去る8月6日に、中里原地区の工事現場内にある露頭から、地層のはぎ取りをおこなってきました。
この露頭は、主に"ローム"と呼ばれる風化火山灰層からできています。また露頭には鹿沼軽石や今市軽石など堆積した年代を調べる手助けとなる軽石層が見られるほか、植物や昆虫の化石が入っていたり、川地形を示す構造が見られ当時の環境を知ることができるなど、非常に興味深い露頭となっています。
このように貴重な情報が得られる露頭を保存しておくために、地層のはぎ取りをおこないます。
地層のはぎ取りは、まずはぎ取りたい部分の表面をクリーニングし、その部分に布をかぶせ、接着剤で地層と布を接着します。

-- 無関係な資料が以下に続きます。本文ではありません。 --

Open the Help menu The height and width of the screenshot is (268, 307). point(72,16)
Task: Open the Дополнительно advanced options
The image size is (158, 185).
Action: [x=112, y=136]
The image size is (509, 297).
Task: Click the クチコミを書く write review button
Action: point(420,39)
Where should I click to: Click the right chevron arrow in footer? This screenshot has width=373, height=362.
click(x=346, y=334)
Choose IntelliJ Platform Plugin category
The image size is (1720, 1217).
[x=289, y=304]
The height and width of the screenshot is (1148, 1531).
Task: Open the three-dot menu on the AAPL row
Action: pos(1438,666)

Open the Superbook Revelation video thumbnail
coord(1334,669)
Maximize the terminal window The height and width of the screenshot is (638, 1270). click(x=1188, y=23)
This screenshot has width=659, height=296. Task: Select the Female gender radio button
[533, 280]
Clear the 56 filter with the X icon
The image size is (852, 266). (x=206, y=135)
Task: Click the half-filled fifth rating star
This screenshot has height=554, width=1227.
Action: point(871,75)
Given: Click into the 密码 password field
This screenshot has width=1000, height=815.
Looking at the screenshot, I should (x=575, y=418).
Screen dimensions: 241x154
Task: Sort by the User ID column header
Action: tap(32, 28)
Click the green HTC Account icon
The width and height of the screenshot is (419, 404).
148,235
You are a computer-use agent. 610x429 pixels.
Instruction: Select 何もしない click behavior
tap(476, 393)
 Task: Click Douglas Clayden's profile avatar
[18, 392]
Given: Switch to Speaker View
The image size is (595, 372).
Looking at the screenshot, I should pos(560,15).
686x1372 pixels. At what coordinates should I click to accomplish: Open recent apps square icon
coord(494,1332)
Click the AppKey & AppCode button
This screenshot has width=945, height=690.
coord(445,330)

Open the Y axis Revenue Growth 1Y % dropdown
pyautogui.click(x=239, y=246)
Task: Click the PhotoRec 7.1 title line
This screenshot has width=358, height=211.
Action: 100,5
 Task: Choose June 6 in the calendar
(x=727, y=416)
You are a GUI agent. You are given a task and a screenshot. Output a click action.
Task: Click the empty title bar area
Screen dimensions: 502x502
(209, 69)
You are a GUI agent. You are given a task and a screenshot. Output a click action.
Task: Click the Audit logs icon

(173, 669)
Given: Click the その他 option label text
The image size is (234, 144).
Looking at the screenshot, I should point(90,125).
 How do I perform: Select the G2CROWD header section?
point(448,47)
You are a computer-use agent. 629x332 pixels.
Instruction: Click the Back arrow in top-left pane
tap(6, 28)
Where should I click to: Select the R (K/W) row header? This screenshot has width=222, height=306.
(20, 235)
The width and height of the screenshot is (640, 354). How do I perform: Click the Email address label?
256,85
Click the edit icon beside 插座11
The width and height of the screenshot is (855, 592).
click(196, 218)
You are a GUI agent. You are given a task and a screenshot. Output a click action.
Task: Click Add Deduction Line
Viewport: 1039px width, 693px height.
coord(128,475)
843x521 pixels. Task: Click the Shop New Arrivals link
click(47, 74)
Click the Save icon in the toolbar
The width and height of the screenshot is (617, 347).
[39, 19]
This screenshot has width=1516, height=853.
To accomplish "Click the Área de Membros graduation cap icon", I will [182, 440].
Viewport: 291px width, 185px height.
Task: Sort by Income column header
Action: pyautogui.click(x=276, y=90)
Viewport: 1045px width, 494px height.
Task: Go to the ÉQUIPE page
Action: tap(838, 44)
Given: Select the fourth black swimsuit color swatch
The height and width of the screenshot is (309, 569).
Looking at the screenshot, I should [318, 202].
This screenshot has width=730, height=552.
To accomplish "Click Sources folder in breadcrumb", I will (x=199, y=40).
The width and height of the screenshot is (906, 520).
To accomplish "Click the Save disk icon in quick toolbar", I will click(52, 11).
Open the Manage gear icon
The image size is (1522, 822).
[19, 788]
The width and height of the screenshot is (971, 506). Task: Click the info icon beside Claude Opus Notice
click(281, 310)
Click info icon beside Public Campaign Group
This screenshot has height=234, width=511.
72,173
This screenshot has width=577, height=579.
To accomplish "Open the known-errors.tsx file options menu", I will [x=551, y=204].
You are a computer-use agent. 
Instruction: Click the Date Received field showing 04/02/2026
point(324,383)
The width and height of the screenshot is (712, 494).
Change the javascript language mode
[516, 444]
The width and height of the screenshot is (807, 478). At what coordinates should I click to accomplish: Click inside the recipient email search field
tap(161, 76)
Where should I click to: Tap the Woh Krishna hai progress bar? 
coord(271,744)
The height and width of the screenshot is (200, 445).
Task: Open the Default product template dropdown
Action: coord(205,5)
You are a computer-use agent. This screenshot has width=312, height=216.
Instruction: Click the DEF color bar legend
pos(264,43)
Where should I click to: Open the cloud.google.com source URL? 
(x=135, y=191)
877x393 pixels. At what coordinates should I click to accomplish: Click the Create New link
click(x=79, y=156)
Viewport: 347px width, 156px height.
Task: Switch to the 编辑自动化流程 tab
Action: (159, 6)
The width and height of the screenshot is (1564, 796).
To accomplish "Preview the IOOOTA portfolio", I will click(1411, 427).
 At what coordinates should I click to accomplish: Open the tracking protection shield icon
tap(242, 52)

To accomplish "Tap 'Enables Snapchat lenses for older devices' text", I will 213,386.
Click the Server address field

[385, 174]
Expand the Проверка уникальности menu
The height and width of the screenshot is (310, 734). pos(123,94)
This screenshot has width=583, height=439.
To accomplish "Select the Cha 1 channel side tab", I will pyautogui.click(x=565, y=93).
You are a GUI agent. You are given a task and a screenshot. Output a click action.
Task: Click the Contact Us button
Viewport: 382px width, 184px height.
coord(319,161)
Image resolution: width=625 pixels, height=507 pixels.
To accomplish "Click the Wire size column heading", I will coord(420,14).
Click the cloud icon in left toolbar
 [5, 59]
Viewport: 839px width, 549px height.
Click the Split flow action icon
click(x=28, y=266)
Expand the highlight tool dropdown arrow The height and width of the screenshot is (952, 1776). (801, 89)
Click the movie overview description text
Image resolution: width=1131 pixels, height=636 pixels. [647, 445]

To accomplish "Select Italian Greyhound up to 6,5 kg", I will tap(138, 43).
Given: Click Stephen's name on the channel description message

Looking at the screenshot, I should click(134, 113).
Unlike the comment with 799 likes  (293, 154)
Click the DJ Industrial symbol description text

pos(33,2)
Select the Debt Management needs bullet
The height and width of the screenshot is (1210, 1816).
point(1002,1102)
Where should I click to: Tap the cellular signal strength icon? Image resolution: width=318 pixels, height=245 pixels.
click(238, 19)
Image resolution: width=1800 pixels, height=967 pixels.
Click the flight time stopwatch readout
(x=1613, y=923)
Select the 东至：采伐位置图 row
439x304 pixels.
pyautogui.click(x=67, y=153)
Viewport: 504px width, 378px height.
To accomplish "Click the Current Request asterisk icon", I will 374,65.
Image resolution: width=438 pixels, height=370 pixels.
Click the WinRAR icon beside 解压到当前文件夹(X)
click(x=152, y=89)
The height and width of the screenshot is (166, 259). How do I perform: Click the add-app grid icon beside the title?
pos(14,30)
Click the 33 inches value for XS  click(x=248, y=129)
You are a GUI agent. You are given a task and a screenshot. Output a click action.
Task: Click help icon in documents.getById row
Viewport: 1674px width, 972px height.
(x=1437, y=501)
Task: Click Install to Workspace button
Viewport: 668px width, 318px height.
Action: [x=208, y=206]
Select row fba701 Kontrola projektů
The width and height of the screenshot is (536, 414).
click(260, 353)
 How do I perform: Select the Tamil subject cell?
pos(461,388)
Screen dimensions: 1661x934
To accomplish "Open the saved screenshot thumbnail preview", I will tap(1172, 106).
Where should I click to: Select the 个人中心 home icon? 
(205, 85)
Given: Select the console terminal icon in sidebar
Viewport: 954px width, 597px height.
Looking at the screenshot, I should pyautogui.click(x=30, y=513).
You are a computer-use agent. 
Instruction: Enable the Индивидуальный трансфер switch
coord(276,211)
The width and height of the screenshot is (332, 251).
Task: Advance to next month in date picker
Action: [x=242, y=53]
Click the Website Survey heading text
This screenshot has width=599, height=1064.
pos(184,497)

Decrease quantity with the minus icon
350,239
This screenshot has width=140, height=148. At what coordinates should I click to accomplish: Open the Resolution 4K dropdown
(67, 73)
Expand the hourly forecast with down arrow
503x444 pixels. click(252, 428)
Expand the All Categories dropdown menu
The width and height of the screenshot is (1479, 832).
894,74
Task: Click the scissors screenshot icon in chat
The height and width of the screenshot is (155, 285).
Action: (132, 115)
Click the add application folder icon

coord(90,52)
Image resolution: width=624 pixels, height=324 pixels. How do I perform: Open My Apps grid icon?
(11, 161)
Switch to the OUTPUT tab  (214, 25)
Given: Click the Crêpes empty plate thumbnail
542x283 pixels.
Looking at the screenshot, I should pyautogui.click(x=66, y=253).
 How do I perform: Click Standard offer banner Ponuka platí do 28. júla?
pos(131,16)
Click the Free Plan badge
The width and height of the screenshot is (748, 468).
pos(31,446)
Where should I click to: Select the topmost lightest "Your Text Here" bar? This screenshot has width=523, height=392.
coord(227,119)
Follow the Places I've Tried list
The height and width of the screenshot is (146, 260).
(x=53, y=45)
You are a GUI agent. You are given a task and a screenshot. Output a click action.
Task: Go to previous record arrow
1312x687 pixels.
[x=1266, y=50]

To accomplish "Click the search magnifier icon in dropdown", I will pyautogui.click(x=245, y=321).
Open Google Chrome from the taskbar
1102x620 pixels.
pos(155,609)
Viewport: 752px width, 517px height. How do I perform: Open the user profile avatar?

この時地層と布がしっかりと密着するように、竹串を刺して押さえつけます。足場が崩れやすく、見た目以上に大変な作業です。
接着剤が乾燥したら、丁寧に布をはがしていきます。きれいにはがれた時の感動は、今までの苦労が一気に吹き飛ぶほどです。
きれいにはぎ取ることができました。
ここの露頭は、もうじき覆われてしまいますが、その前に詳しく調査し、情報を蓄積しておく必要があります。地層から得られる過去の情報は重要なものですが、風化が進んだり崩壊したりするため露頭の保存は難しく、これを被覆し補強しなくてはなりません。そこで、このように地層をはぎ取ることで、地層を標本として残すことができるのです。
今回のはぎ取り標本も、研究に大いに役立つことと思います。